**Task directions:** From the records below, please repeat exactly the line that has "Home (14, 61)", the line that has "llms.txt (177, 2537)", and every line between them, and nothing else.

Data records
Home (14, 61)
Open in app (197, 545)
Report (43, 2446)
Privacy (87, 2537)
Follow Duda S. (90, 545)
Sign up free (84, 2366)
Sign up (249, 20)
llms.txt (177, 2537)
* * *
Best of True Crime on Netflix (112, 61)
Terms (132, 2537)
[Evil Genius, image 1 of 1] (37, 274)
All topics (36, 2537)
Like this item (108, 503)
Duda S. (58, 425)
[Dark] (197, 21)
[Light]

**Solution to this exercise:**
Home (14, 61)
Open in app (197, 545)
Report (43, 2446)
Privacy (87, 2537)
Follow Duda S. (90, 545)
Sign up free (84, 2366)
Sign up (249, 20)
llms.txt (177, 2537)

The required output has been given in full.